▶ [Reading passage]:
The range mechanics have never quite sat right with me... For IU I have already made minor alterations, but I am thinking something more drastic is needed.

The idea that when using a non-scoped rifle, it is as difficult to hit a target at 500m as it is to hit a target a 50 meters with a pistol. Now having shot before, I can tell you, this isn't really accurate. In fact with a non-scoped rifle, it is only slightly less difficult to hit a target at 50 meters than it is with a handgun. That's about half a football field. This is a pretty significant distance.

Now its true completely that a rifle will generally have a longer reliable range than a handgun. But just because the bullet travels farther does not mean you are going to be significantly more accurate with it.

I am thinking all firearms should operate at the range difficulties of the handgun. With scopes allowing that range to be increased out to rifle ranges in varying degrees depending on the scope.

I need to giver it a bit more thought though before I make the changes... tweak it until it sits right with me.

Another thing I have been wrestling with for a loooooooooong time are the gun skills themselves. Why is there a submachinegun skill? What purpose does it actually serve. If I am Shoulder firing an mp5 with a stock, or even an Ingram Mac 10 with a stock, is that really any different than firing an AK-47 or an M-16 from a practical standpoint? If I am shooting a micro uzi without a stock, how much different is that really from shooting a Baretta... If you say because its fully auto, then what about when I am firing that micro-uzi on single shot setting, or firing a Handgun with a 3-round burst setting? Does the micro Uzi suddenly use the handgun skill? Does the Handgun suddenly require the submachinegun skill? Why does the full-auto and burst difference not translate to rifles? Firing a lever action Winchester uses the same skill as firing an M-16.

▶ [Extracted information]:

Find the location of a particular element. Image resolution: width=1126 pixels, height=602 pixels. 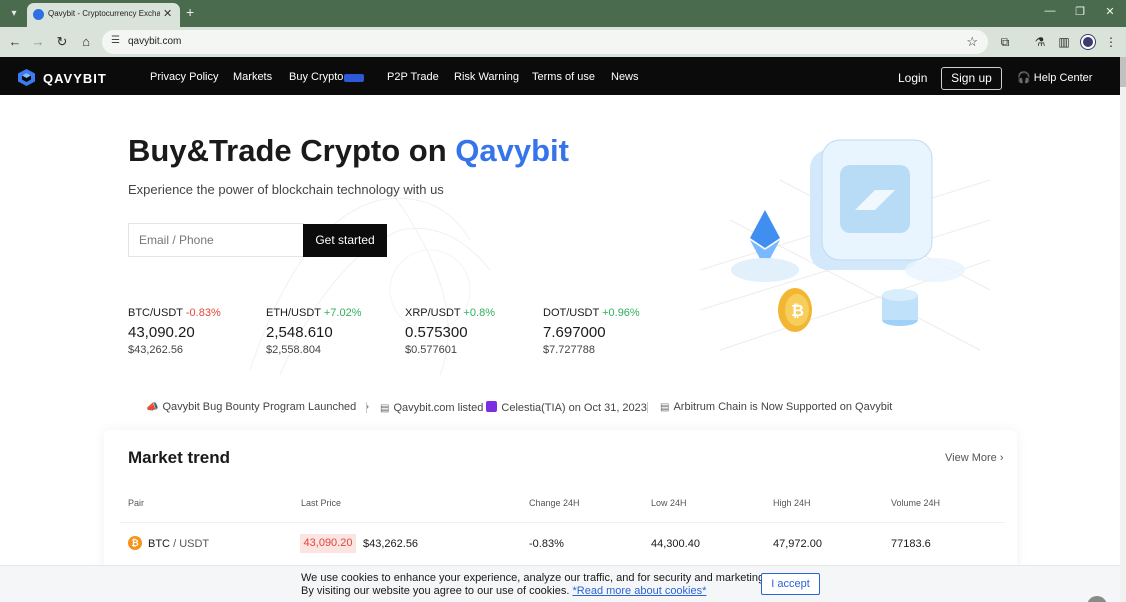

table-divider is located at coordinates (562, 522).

==

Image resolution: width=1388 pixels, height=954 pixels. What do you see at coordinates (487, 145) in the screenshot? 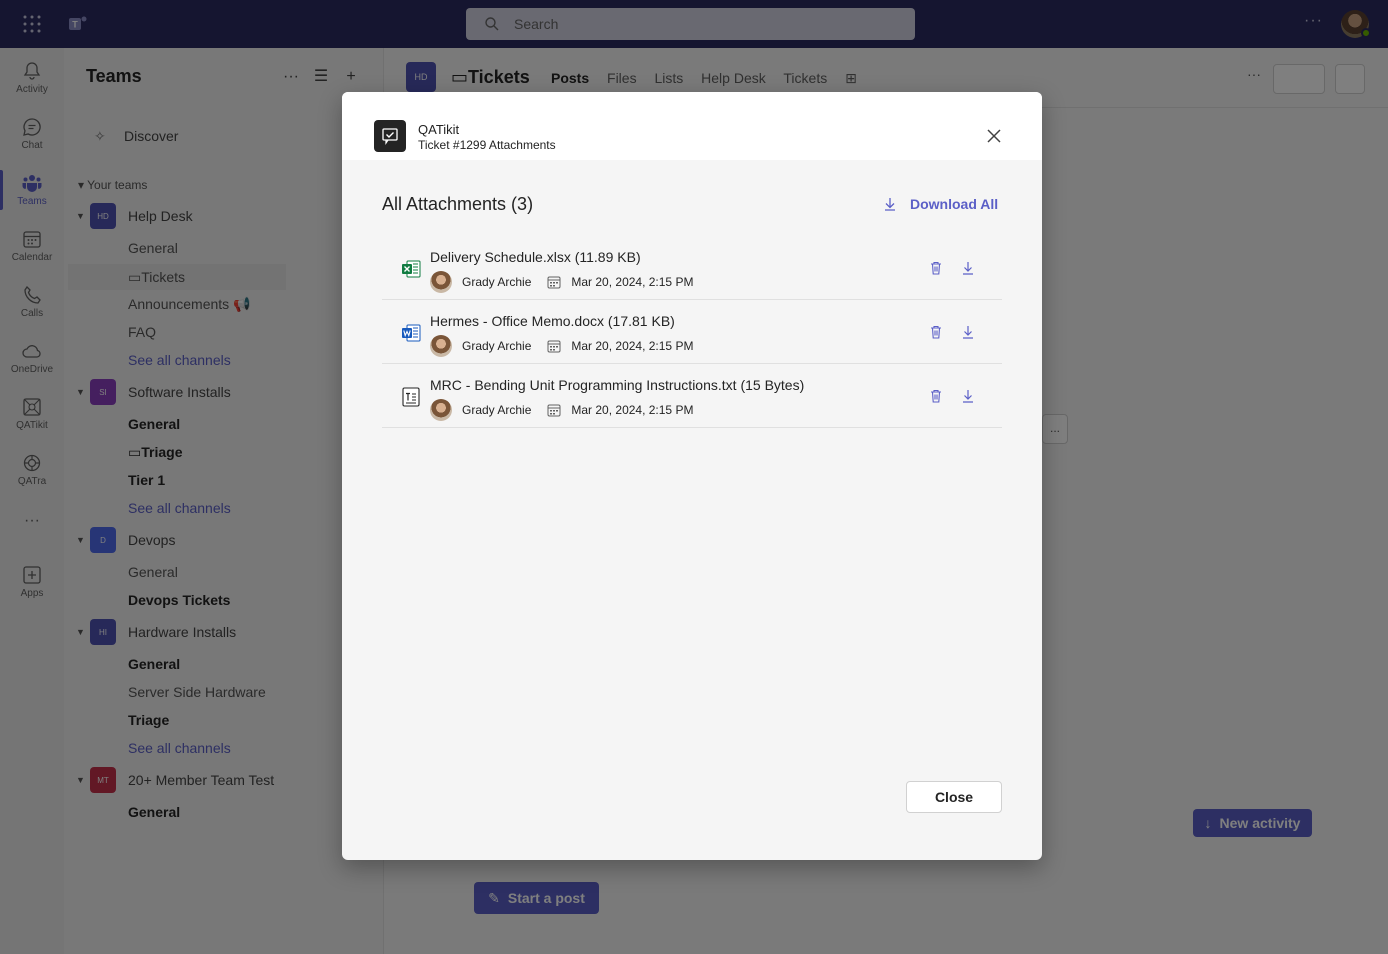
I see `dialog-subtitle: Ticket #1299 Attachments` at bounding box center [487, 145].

▶ [Exercise prompt]: Transcribe the part of the post on firearm range mechanics that runs from "The idea that" up to and including "on the scope.". These records come from a separate source, not from the post on firearm range mechanics.

▶ [Solved problem]:
The idea that when using a non-scoped rifle, it is as difficult to hit a target at 500m as it is to hit a target a 50 meters with a pistol. Now having shot before, I can tell you, this isn't really accurate. In fact with a non-scoped rifle, it is only slightly less difficult to hit a target at 50 meters than it is with a handgun. That's about half a football field. This is a pretty significant distance.

Now its true completely that a rifle will generally have a longer reliable range than a handgun. But just because the bullet travels farther does not mean you are going to be significantly more accurate with it.

I am thinking all firearms should operate at the range difficulties of the handgun. With scopes allowing that range to be increased out to rifle ranges in varying degrees depending on the scope.